First, an anecdote for those who won’t reach the end of today’s post:

A lady with a proper British accent called to inquire about a quantity of mini-briefcase business card holders. I was relieved that she wasn’t angling for a discount; processing fees and the hassle of preparing the shipment already cut my margin on international sales. No, she just needed help because Sunshop’s shipping estimator was being fussy about accepting her postal code. Rather than work it out over the phone, I asked for her order information so that I could process it offline. Name, please?

“The Earl of A____”

Um. The What of Who now? Yes, I heard correctly: She was the secretary for an English noble. In fact, Lord Arthur A_____ himself picked up the phone to ask some questions about the product and emphasize the need for speedy shipping.

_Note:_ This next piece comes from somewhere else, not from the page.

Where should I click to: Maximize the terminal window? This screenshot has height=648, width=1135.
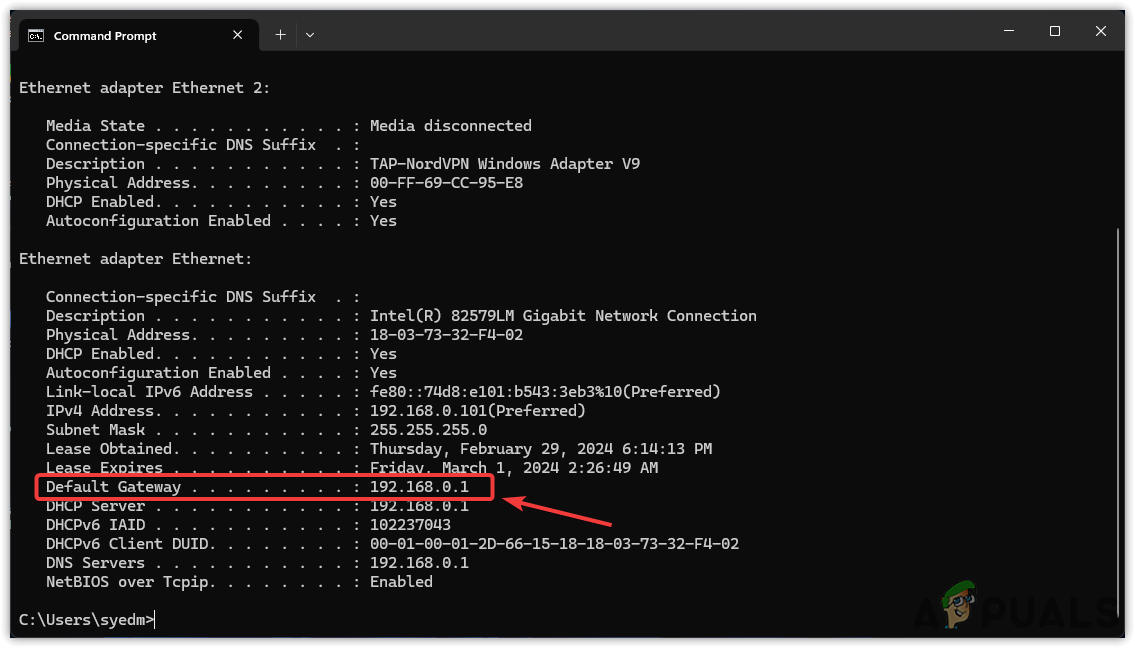point(1054,31)
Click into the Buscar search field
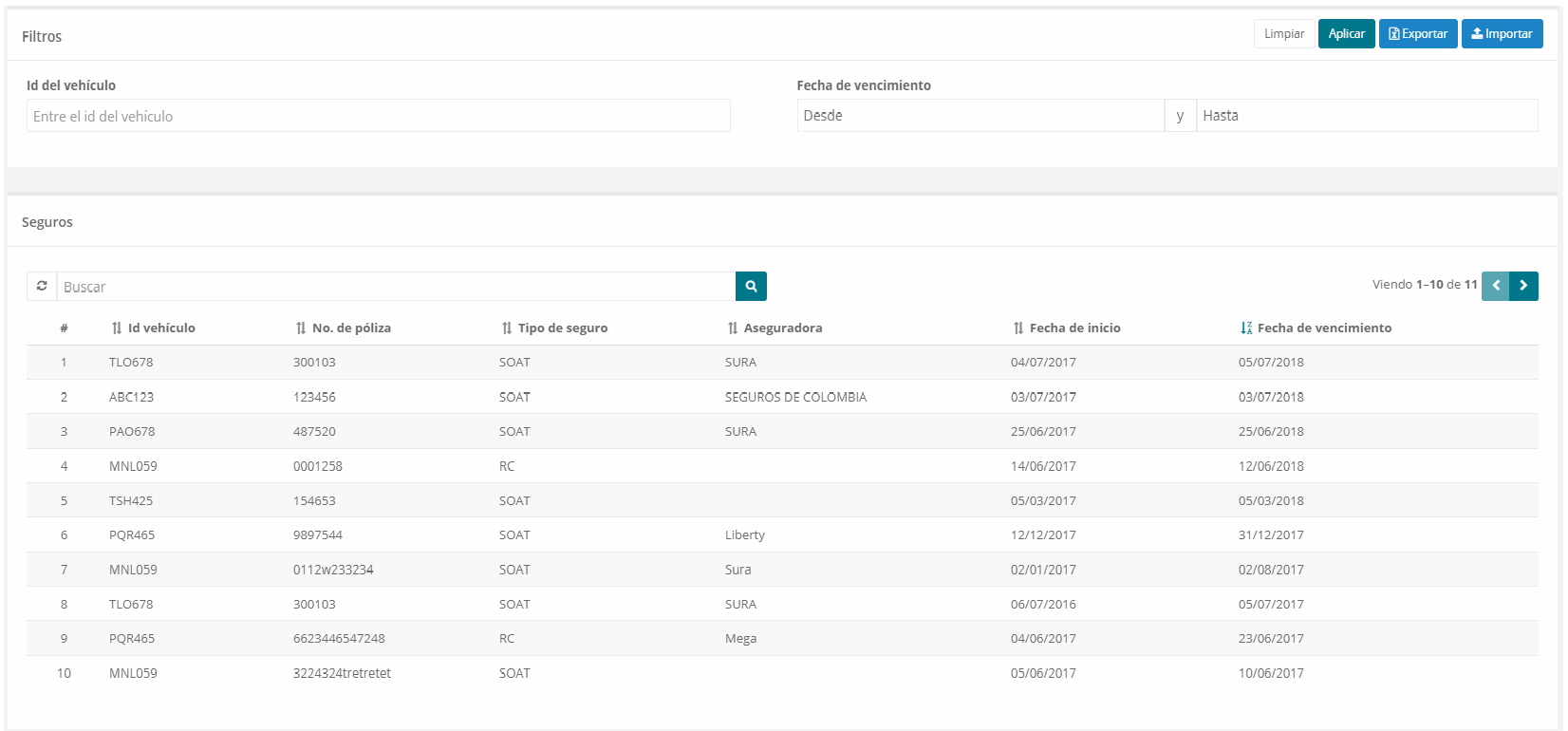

He intends to present the mini-briefcases to some visiting members of the House of Lords. “That’s our upper house of Parliament, similar to your Senate”, he explained to this dumb provincial.

I'm ordinarily cold toward the famous and fortunate and especially unimpressed by unearned privilege. I have zero interest in heredity or genealogy. But Lord A_____’s ancestor came over with William the Freaking Conqueror in 1066, for crying out loud – that's just plain interesting. I’d link to his estate’s website if I weren’t uncomfortable with the breach of privacy.

I’ve sold nearly 500 of this flagship product (SKU #16) and am running low again. Every time I reorder them the wholesale price goes up, and a minimum order quantity of 200 pieces makes them a hefty investment. It’s worth it, though. I'll bet I can get another buck for them after their brush with nobility.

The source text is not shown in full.